• _WHAT IS REQUIRED_:
Copy every entry exactly as it reads and exclude whatever pictures appear.

• _DATASET ENTRIES_:
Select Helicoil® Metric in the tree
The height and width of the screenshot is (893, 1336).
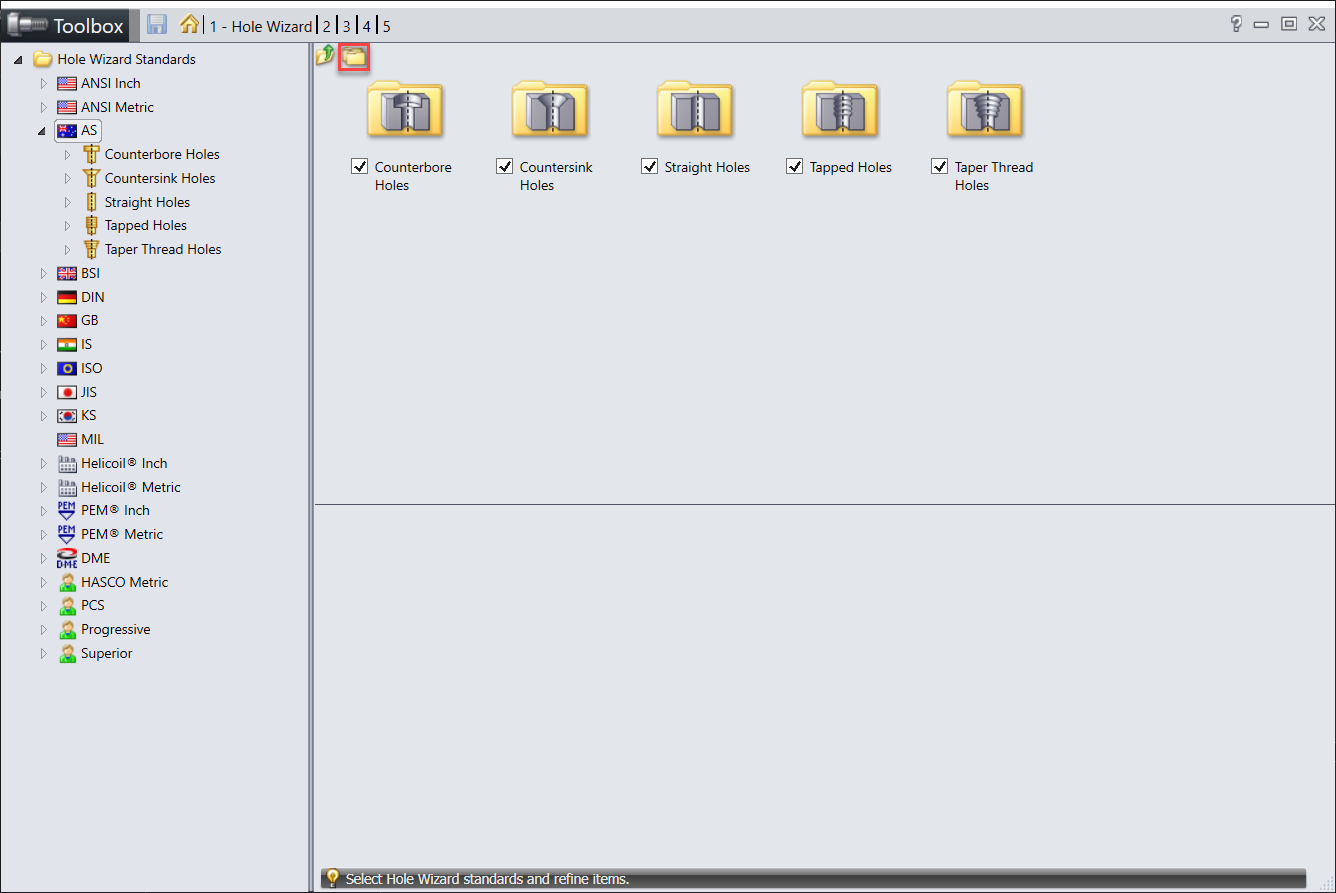(x=130, y=487)
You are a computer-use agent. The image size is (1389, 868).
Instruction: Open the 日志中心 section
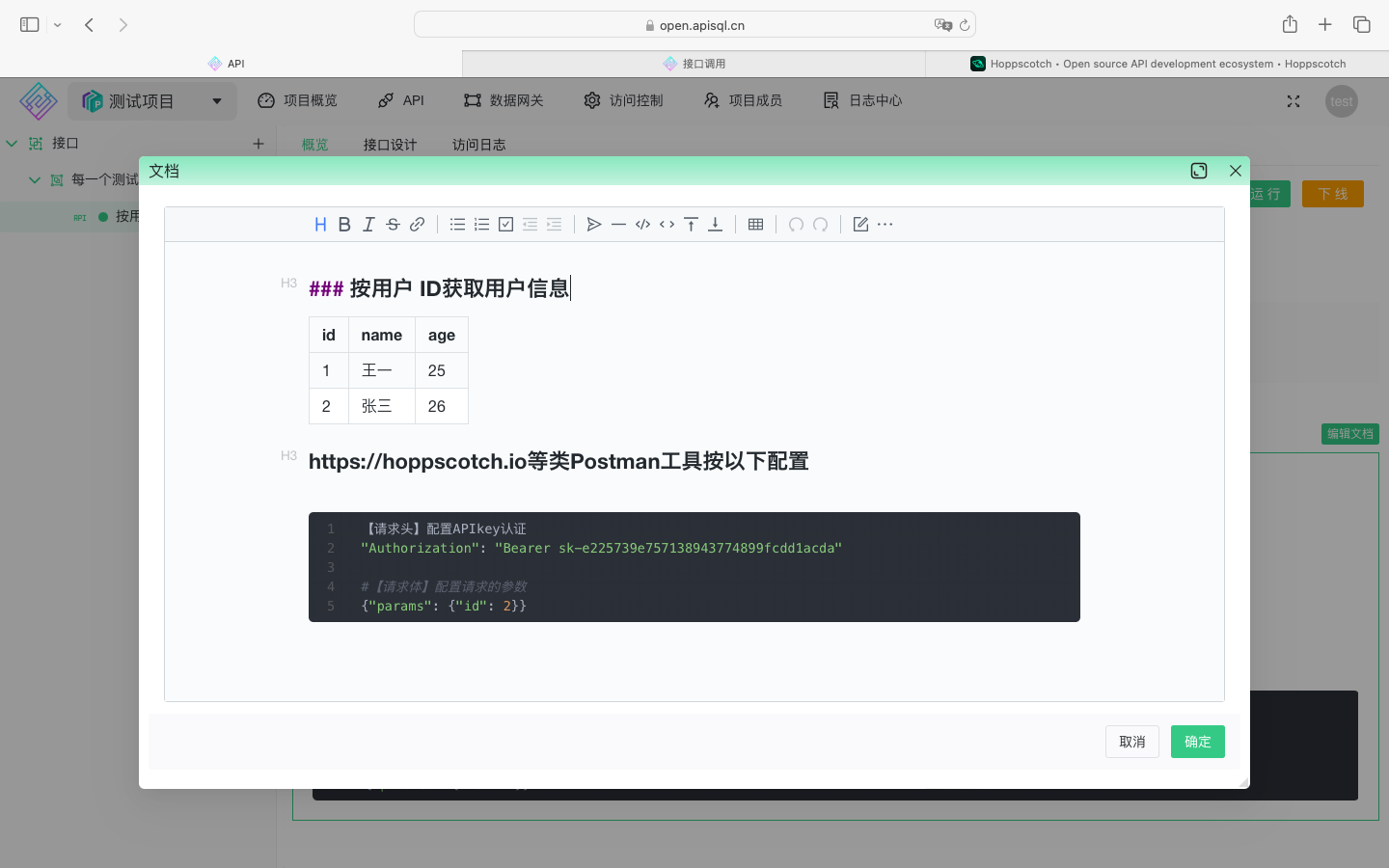pos(861,99)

• _WRITTEN RESPONSE_:
Select Helicoil® Metric in the tree
The height and width of the screenshot is (893, 1336).
(x=130, y=487)
You are a computer-use agent. The image size is (1389, 868).
Instruction: Open the 日志中心 section
pos(861,99)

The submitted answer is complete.